What you are asked to do: Your output should be the full listing, unchanged.

Listed entries:

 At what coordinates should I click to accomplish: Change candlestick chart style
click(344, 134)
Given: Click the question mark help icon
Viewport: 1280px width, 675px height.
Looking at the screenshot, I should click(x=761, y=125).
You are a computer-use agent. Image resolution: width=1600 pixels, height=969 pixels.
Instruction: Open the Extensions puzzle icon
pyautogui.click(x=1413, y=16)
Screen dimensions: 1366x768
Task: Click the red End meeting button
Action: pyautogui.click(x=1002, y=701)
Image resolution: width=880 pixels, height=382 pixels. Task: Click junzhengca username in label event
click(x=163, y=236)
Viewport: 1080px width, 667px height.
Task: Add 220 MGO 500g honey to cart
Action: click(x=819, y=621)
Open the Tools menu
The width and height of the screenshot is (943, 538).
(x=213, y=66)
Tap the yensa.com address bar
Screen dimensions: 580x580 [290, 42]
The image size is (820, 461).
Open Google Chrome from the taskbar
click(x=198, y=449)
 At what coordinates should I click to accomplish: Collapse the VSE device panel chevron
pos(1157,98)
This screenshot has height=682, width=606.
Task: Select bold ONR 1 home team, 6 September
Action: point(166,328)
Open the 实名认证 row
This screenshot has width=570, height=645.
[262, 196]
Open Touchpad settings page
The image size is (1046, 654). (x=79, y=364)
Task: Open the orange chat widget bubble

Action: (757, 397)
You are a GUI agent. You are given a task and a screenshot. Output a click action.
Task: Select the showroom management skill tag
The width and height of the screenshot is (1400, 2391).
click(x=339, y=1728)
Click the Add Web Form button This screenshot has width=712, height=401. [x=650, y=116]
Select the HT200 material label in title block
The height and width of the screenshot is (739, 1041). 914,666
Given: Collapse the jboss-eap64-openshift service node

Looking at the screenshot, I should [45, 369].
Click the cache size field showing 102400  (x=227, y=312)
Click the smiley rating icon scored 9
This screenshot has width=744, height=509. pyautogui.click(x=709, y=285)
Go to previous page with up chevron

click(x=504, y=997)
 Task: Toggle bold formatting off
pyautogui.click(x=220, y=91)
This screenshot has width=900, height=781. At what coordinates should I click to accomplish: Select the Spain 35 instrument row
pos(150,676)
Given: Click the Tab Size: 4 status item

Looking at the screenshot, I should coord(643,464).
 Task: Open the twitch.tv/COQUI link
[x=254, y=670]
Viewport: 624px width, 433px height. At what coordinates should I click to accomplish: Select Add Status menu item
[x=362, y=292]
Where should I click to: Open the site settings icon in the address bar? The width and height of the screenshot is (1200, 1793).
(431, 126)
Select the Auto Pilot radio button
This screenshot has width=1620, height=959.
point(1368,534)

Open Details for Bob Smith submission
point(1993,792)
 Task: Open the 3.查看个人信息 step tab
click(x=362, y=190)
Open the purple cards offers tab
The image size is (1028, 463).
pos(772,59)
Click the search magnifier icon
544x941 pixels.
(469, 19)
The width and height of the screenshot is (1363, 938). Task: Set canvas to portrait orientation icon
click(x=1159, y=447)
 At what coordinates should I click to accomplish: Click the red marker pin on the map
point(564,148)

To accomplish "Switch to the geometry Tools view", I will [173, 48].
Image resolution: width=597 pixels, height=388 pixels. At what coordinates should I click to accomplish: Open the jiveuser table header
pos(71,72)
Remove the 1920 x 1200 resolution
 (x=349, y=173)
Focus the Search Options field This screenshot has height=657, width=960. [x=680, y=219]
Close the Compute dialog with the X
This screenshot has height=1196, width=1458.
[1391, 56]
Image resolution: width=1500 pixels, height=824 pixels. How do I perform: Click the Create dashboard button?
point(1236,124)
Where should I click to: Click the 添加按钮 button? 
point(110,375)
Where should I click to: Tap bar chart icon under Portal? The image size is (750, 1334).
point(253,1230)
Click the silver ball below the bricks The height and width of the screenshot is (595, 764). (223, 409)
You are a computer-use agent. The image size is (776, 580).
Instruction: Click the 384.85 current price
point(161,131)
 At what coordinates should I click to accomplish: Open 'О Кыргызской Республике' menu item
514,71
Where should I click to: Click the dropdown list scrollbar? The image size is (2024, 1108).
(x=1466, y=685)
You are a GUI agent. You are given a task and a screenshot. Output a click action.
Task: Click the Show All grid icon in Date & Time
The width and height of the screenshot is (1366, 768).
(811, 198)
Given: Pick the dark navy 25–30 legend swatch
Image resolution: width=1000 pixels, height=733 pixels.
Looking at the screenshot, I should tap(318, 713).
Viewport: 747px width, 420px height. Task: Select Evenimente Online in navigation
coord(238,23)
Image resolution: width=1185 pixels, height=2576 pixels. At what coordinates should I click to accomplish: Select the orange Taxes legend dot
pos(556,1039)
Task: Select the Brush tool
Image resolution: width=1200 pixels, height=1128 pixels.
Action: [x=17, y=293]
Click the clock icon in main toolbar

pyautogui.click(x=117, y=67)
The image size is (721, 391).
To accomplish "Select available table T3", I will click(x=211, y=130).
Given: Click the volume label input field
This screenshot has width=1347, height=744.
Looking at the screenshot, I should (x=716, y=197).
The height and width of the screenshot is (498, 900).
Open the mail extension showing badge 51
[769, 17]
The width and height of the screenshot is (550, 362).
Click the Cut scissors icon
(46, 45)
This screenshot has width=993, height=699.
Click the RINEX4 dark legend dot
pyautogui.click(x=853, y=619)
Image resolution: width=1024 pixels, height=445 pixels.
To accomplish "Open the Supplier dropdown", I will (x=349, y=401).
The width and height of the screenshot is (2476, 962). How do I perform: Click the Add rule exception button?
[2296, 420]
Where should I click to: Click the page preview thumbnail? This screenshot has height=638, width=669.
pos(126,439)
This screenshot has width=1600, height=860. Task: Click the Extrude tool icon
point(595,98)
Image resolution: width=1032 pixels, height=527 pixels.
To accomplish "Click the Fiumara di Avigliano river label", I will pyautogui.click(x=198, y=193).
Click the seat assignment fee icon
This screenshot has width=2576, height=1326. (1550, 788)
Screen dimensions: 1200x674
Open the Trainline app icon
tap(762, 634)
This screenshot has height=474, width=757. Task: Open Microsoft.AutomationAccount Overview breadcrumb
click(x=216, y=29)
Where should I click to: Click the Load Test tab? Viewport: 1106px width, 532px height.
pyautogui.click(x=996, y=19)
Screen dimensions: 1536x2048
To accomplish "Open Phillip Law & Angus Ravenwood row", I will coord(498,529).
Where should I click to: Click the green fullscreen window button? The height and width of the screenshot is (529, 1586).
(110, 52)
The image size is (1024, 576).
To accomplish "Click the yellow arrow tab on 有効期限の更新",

Task result:
 At what coordinates should I click to accomplish: Change candlestick chart style
click(344, 134)
Given: Click the question mark help icon
Viewport: 1280px width, 675px height.
Looking at the screenshot, I should click(x=761, y=125).
You are a computer-use agent. Image resolution: width=1600 pixels, height=969 pixels.
Instruction: Open the Extensions puzzle icon
pyautogui.click(x=1413, y=16)
Screen dimensions: 1366x768
Task: Click the red End meeting button
Action: pyautogui.click(x=1002, y=701)
Image resolution: width=880 pixels, height=382 pixels. Task: Click junzhengca username in label event
click(x=163, y=236)
Viewport: 1080px width, 667px height.
Task: Add 220 MGO 500g honey to cart
Action: click(x=819, y=621)
Open the Tools menu
The width and height of the screenshot is (943, 538).
(x=213, y=66)
Tap the yensa.com address bar
Screen dimensions: 580x580 [290, 42]
The image size is (820, 461).
Open Google Chrome from the taskbar
click(x=198, y=449)
 At what coordinates should I click to accomplish: Collapse the VSE device panel chevron
pos(1157,98)
This screenshot has height=682, width=606.
Task: Select bold ONR 1 home team, 6 September
Action: point(166,328)
Open the 实名认证 row
This screenshot has width=570, height=645.
[262, 196]
Open Touchpad settings page
The image size is (1046, 654). (x=79, y=364)
Task: Open the orange chat widget bubble

Action: (757, 397)
You are a GUI agent. You are given a task and a screenshot. Output a click action.
Task: Select the showroom management skill tag
The width and height of the screenshot is (1400, 2391).
click(x=339, y=1728)
Click the Add Web Form button This screenshot has width=712, height=401. [x=650, y=116]
Select the HT200 material label in title block
The height and width of the screenshot is (739, 1041). 914,666
Given: Collapse the jboss-eap64-openshift service node

Looking at the screenshot, I should [45, 369].
Click the cache size field showing 102400  (x=227, y=312)
Click the smiley rating icon scored 9
This screenshot has width=744, height=509. pyautogui.click(x=709, y=285)
Go to previous page with up chevron

click(x=504, y=997)
 Task: Toggle bold formatting off
pyautogui.click(x=220, y=91)
This screenshot has width=900, height=781. At what coordinates should I click to accomplish: Select the Spain 35 instrument row
pos(150,676)
Given: Click the Tab Size: 4 status item

Looking at the screenshot, I should coord(643,464).
 Task: Open the twitch.tv/COQUI link
[x=254, y=670]
Viewport: 624px width, 433px height. At what coordinates should I click to accomplish: Select Add Status menu item
[x=362, y=292]
Where should I click to: Open the site settings icon in the address bar? The width and height of the screenshot is (1200, 1793).
(431, 126)
Select the Auto Pilot radio button
This screenshot has width=1620, height=959.
point(1368,534)

Open Details for Bob Smith submission
point(1993,792)
 Task: Open the 3.查看个人信息 step tab
click(x=362, y=190)
Open the purple cards offers tab
The image size is (1028, 463).
pos(772,59)
Click the search magnifier icon
544x941 pixels.
(469, 19)
The width and height of the screenshot is (1363, 938). Task: Set canvas to portrait orientation icon
click(x=1159, y=447)
 At what coordinates should I click to accomplish: Click the red marker pin on the map
point(564,148)

To accomplish "Switch to the geometry Tools view", I will [173, 48].
Image resolution: width=597 pixels, height=388 pixels. At what coordinates should I click to accomplish: Open the jiveuser table header
pos(71,72)
Remove the 1920 x 1200 resolution
 (x=349, y=173)
Focus the Search Options field This screenshot has height=657, width=960. [x=680, y=219]
Close the Compute dialog with the X
This screenshot has height=1196, width=1458.
[1391, 56]
Image resolution: width=1500 pixels, height=824 pixels. How do I perform: Click the Create dashboard button?
point(1236,124)
Where should I click to: Click the 添加按钮 button? 
point(110,375)
Where should I click to: Tap bar chart icon under Portal? The image size is (750, 1334).
point(253,1230)
Click the silver ball below the bricks The height and width of the screenshot is (595, 764). (223, 409)
You are a computer-use agent. The image size is (776, 580).
Instruction: Click the 384.85 current price
point(161,131)
 At what coordinates should I click to accomplish: Open 'О Кыргызской Республике' menu item
514,71
Where should I click to: Click the dropdown list scrollbar? The image size is (2024, 1108).
(x=1466, y=685)
You are a GUI agent. You are given a task and a screenshot. Output a click action.
Task: Click the Show All grid icon in Date & Time
The width and height of the screenshot is (1366, 768).
(811, 198)
Given: Pick the dark navy 25–30 legend swatch
Image resolution: width=1000 pixels, height=733 pixels.
Looking at the screenshot, I should tap(318, 713).
Viewport: 747px width, 420px height. Task: Select Evenimente Online in navigation
coord(238,23)
Image resolution: width=1185 pixels, height=2576 pixels. At what coordinates should I click to accomplish: Select the orange Taxes legend dot
pos(556,1039)
Task: Select the Brush tool
Image resolution: width=1200 pixels, height=1128 pixels.
Action: [x=17, y=293]
Click the clock icon in main toolbar

pyautogui.click(x=117, y=67)
The image size is (721, 391).
To accomplish "Select available table T3", I will click(x=211, y=130).
Given: Click the volume label input field
This screenshot has width=1347, height=744.
Looking at the screenshot, I should (x=716, y=197).
The height and width of the screenshot is (498, 900).
Open the mail extension showing badge 51
[769, 17]
The width and height of the screenshot is (550, 362).
Click the Cut scissors icon
(46, 45)
This screenshot has width=993, height=699.
Click the RINEX4 dark legend dot
pyautogui.click(x=853, y=619)
Image resolution: width=1024 pixels, height=445 pixels.
To accomplish "Open the Supplier dropdown", I will (x=349, y=401).
The width and height of the screenshot is (2476, 962). How do I perform: Click the Add rule exception button?
[2296, 420]
Where should I click to: Click the page preview thumbnail? This screenshot has height=638, width=669.
pos(126,439)
This screenshot has width=1600, height=860. Task: Click the Extrude tool icon
point(595,98)
Image resolution: width=1032 pixels, height=527 pixels.
To accomplish "Click the Fiumara di Avigliano river label", I will pyautogui.click(x=198, y=193).
Click the seat assignment fee icon
This screenshot has width=2576, height=1326. (1550, 788)
Screen dimensions: 1200x674
Open the Trainline app icon
tap(762, 634)
This screenshot has height=474, width=757. Task: Open Microsoft.AutomationAccount Overview breadcrumb
click(x=216, y=29)
Where should I click to: Click the Load Test tab? Viewport: 1106px width, 532px height.
pyautogui.click(x=996, y=19)
Screen dimensions: 1536x2048
To accomplish "Open Phillip Law & Angus Ravenwood row", I will coord(498,529).
Where should I click to: Click the green fullscreen window button? The height and width of the screenshot is (529, 1586).
(110, 52)
The image size is (1024, 576).
To accomplish "Click the yellow arrow tab on 有効期限の更新",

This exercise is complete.